Ulica Piłsudskiego była wcześniej poświęcona Manifestowi Lipcowemu fot. Krzysztof Kalinowski/LoveKraków.pl

Ulica Czterech Pancernych lub Feliksa Dzierżyńskiego. Jeszcze kilkadziesiąt lat temu mapa Krakowa pełna była ideologicznie słusznych patronów. Prześledźmy, gdzie i jak zmieniały się nazwy krakowskich ulic.

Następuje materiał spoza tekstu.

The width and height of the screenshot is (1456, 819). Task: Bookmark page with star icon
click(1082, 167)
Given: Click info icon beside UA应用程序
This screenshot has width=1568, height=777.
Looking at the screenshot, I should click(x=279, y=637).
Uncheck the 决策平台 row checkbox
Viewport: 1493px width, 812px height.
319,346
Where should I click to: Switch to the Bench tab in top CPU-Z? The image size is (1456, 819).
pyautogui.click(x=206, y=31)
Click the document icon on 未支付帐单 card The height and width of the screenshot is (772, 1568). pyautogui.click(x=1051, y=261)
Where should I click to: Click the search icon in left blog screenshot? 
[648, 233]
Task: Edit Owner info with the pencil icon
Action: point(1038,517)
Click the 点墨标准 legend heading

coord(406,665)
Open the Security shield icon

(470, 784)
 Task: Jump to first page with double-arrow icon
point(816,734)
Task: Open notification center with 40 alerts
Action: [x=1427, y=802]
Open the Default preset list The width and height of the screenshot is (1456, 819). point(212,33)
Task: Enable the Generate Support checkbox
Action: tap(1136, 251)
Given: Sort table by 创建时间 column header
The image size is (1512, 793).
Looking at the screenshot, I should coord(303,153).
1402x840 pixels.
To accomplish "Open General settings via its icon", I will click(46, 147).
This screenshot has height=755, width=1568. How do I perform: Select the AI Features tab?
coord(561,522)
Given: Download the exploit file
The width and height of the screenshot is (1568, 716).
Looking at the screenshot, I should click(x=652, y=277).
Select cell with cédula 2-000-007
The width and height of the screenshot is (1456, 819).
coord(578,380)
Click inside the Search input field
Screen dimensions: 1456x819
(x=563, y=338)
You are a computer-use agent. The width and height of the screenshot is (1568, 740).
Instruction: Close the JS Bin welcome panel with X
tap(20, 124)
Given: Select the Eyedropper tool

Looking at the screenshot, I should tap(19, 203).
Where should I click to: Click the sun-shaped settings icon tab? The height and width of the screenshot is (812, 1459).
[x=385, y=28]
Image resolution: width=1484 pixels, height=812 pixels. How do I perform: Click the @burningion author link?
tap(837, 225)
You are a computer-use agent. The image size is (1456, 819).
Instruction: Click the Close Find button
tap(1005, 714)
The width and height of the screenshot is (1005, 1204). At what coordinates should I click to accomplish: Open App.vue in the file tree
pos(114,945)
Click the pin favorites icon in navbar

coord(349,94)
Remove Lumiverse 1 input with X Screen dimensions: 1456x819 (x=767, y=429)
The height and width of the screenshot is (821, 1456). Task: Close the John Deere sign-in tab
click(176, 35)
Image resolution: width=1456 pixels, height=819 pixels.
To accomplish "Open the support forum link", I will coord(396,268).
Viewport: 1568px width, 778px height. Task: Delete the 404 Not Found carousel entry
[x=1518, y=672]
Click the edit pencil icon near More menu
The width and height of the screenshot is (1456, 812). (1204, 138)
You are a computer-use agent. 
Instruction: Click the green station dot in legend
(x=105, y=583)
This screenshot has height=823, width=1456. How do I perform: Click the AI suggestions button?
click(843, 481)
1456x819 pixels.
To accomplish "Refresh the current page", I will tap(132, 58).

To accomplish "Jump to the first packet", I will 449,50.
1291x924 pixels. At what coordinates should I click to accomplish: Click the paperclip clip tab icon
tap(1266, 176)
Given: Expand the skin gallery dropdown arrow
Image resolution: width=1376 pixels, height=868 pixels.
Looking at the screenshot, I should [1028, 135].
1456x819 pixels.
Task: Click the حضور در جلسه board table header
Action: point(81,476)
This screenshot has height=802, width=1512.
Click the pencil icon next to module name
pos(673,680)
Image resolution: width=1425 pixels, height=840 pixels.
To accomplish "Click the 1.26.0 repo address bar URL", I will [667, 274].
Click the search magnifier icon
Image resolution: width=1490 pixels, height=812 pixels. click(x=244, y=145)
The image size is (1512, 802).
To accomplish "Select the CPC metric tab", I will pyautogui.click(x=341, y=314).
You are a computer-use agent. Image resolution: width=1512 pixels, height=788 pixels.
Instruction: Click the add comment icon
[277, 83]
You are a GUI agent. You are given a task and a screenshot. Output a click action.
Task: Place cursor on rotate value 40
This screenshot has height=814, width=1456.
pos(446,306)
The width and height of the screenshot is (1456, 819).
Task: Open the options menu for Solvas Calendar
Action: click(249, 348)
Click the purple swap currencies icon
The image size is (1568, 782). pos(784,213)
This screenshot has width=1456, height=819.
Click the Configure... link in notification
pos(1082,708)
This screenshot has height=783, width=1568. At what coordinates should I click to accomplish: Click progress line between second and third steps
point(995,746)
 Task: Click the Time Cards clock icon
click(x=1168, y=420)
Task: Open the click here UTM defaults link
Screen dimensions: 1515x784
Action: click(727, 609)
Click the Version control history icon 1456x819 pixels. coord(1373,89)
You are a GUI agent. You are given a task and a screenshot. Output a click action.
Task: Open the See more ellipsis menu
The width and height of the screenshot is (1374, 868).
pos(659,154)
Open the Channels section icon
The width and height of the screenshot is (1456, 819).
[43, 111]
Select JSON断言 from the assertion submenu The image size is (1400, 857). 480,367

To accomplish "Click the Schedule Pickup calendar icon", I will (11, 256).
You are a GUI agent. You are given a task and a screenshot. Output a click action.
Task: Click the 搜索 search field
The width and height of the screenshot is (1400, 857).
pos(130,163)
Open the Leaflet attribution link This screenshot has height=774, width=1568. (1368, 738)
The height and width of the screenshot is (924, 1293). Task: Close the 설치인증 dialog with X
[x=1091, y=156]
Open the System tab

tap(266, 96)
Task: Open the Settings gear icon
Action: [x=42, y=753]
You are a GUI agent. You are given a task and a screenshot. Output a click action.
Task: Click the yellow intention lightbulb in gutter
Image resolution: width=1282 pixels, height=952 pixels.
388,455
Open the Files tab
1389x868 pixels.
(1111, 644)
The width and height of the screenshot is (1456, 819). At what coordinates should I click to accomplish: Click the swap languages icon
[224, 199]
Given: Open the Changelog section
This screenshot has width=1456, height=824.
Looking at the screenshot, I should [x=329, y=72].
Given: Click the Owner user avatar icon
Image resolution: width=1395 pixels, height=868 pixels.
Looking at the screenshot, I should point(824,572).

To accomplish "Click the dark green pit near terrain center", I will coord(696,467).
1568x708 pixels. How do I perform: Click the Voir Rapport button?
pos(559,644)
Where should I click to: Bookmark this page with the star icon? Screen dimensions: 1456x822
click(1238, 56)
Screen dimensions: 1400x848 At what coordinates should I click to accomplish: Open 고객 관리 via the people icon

Pierwsze zmiany zostały wprowadzone uchwałą Rady Miasta Krakowa w marcu 1990 roku. Wówczas 18 ulic, dwa place i jeden most powróciły do swoich historycznych nazw, a cztery inne ulice i jeden park przybrały zmienione nazwy. Obok silnie kojarzących się z PRL-em ulicami 1-Maja, Bitwy pod Lenino, gen. Karola Świerczewskiego, na celowniku znaleźli się Wit Stwosz, Andrzej Frycz Modrzewski, a także Tadeusz Kościuszko.

Powrót Marszałka

Św. Maria Magdalena zastąpiła wspomnianego Wita Stwosza w patronowaniu placu przed kościołem świętych Piotra i Pawła. Ludwik Waryński ustąpił św. Gertrudzie, a św. Tomasz powrócił na miejsce zajmowane przez Ludwika Solskiego. Marszałek Józef Piłsudski przejął po latach przerwy ul. Manifestu Lipcowego, a także most Kościuszki. Aleja Powstańców Warszawy stała się aleją Powstania Warszawskiego i dzisiejszy plac Inwalidów przestał być poświęcony Wolności.

Pożegnanie z rewolucją

Największą falę dekomunizacji ulic i placów po 1989 roku Kraków przeżył w czerwcu 1991 roku. Przywrócono siedem nazw historycznych i nadano aż 126 nowych. Ulica między Biblioteką Jagiellońską a Akademikiem „Żaczek”, po 46 latach przerwy znów stała się ulicą Kadrówki. Twórcy ruchu komunistycznego, Karol Marks i Fryderyk Engels, zostali wyparci przez ulice Ludźmierską i gen. Boruty-Spiechowicza. Ulica pierwszego człowieka w przestrzeni kosmicznej, Jurija Gagarina, stała się Jasnogórską. Duże zmiany przeżyła Nowa Huta. Jan Paweł II miał odtąd patronować alejom Planu 6-letniego i Rewolucji Kubańskiej, a ulicę Armii Radzieckiej przejął Edward Rydz-Śmigły. W czterech przypadkach radni wykazali się poczuciem humoru. Ulicom H. Biernackiego, W. Dzielskiego, A. Kowalskiego i F. Malinowskiego zmieniono tylko imiona, dzięki czemu zyskały nowych, prawomyślnych patronów.

Chopin zamiast Szopena

Dopiero po trzech latach nastąpiła kolejna wielka zmiana. Tym razem kosmetyczna. W 28 przypadkach zmieniono pisownię nazw ulic. Czasem, jak w przypadku polskiej noblistki z dziedziny fizyki i chemii, odwrócono kolejność członów w nazwisku Curie-Skłodowska. Królowi Łokietkowi przywrócono imię Władysław, a Fryderyk Chopin uzyskał francuskojęzyczną pisownię nazwiska.

Idzie nowe

Na początku września tego roku w życie wchodzi ustawa nakazująca dekomunizację nazw ulic, mostów, placów i innych obiektów użyteczności publicznej. Każda gmina będzie miała obowiązek w ciągu 12 miesięcy zmienić nazwy „odwołujące się do osób, organizacji, wydarzeń lub dat symbolizujących represyjny, autorytarny i niesuwerenny system władzy w Polsce w latach 1944–1989”. Jeśli radni nie uchwalą stosownych przepisów, wtedy wkracza wojewoda, który w ciągu trzech miesięcy wydaje zarządzenie zastępcze.

Według krakowskiego oddziału Instytutu Pamięci Narodowej, do zmiany w tym trybie kwalifikuje się sześć nazw ulic. Najwięcej osób zameldowanych jest przy tej, której patronem jest Jan Szwaja, działacz komunistyczny i oficer Gwardii Ludowej.